As a rabbinical student living in New York City, I was often struck by the fact that non-Jewish politicians understood that the principle of kashrut applied both to the fitness of food and to the fitness of legislation. Listening to the news, it was not uncommon to hear lawmakers say things like ‘this deal isn’t kosher’. They understood that political and commercial arrangements must be ethical to be proper.
Much of Behar addresses the ways Israelites are to conduct their financial lives in the Land of Israel, including: observance of the shmittah year, obligations to support the poor, the counting of the Omer, and the requirements of the jubilee year. The jubilee obliged all Israelites to return to their ancestral tribal lands and repurchase them from the current owners.
The Torah warns against wronging one’s brother, ‘lo tonnu‘. First in Lev. 25:14 “When you sell property to your neighbour, or buy any from your neighbour, you shall not wrong one another.” And then three verses later: “Do not wrong one another, but fear your God; for I the LORD am your God.” (Lev. 25:17). The Sages believed that no two verses in the Torah mean the same thing. Therefore, they inferred that the prohibition of “lo tonnu” must refer to two separate kinds of fraud.
The first prohibition, ona’at mamon, refers to fraud in commercial transactions. When buying and selling property, one must not cheat by over or undercharging. Regarding the jubilee, Rashi suggests the price of a property should be adjusted in relation to the land’s expected annual yield and the years remaining until the jubilee to avoid misrepresentation.
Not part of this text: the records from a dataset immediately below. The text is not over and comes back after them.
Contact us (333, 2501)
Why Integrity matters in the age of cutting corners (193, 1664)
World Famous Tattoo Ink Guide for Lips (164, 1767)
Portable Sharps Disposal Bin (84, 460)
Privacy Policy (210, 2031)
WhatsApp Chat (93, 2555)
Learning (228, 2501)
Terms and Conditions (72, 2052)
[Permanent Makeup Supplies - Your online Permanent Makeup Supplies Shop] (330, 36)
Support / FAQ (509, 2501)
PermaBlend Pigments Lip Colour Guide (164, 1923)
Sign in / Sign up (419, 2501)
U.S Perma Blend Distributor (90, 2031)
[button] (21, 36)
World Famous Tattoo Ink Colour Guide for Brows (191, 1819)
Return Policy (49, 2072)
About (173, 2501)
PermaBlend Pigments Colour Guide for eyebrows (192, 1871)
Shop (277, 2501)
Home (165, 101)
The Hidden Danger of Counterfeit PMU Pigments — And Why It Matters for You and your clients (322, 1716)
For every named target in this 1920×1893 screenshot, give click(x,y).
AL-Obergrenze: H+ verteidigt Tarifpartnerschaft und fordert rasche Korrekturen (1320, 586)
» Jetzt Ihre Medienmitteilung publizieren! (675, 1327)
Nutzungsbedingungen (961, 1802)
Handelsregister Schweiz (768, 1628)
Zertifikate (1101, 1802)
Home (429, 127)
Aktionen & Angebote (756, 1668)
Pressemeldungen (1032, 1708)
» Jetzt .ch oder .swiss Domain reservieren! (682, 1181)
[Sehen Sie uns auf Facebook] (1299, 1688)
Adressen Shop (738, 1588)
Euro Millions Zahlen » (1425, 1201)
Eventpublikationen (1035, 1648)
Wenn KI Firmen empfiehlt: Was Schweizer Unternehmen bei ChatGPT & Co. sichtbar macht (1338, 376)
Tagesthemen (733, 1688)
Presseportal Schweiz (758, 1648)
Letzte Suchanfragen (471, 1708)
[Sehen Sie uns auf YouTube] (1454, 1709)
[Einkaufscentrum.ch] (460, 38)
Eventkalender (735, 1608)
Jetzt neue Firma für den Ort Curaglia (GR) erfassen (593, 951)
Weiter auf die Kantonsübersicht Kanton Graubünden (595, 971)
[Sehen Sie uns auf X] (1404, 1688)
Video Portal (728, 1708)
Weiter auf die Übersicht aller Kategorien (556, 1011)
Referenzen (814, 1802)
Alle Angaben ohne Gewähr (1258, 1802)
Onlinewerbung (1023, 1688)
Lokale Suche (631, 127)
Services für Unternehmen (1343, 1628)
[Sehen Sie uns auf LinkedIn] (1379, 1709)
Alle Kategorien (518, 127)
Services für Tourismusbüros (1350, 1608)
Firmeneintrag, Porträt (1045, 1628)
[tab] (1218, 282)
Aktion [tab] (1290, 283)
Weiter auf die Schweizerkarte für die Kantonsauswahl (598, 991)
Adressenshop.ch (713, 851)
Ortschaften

By the rabbinic period the prohibition against ona’at mammon applied only to movable property. The Talmud’s (Bava Metzia 58b) classic example of ona’at mammon is the prohibition against asking a storekeeper the price of an object if the asker does not intend to buy it. This would raise the storekeeper’s expectations of a sale when the questioner has no such intention. The Talmud explains the second articulation of ‘lo tonnu‘ in verse 25:17 as verbal disparagement, ona’at devarim, including: reminding people who have repented of their past behaviour, reminding a convert of their past lifestyle or showing contempt for a convert who wants to study Torah.
The Sages considered ona’at devarim to be more serious than ona’at mamon, explaining that the verse is predicated on the phrase, “and you shall fear the Lord your God,” which increases its severity. Whilst monetary fraud affects a person’s property, for which they can seek restitution, verbal disparagement affects a person’s reputation which cannot be recovered. What binds these two seemingly different areas of communication, the marketplace and everyday interaction, is that they prey upon a person’s vulnerability, whether considering a property’s true value or a person’s sensitivities.
The prohibitions of ona’at mamon and ona’at devarim teach us to be as concerned with the integrity of what comes out of our mouths as the food we put in it.
Rabbi Daniella Kolodny is a member of New North London Synagogue, and former Director of Rabbinical Development at Masorti Judaism.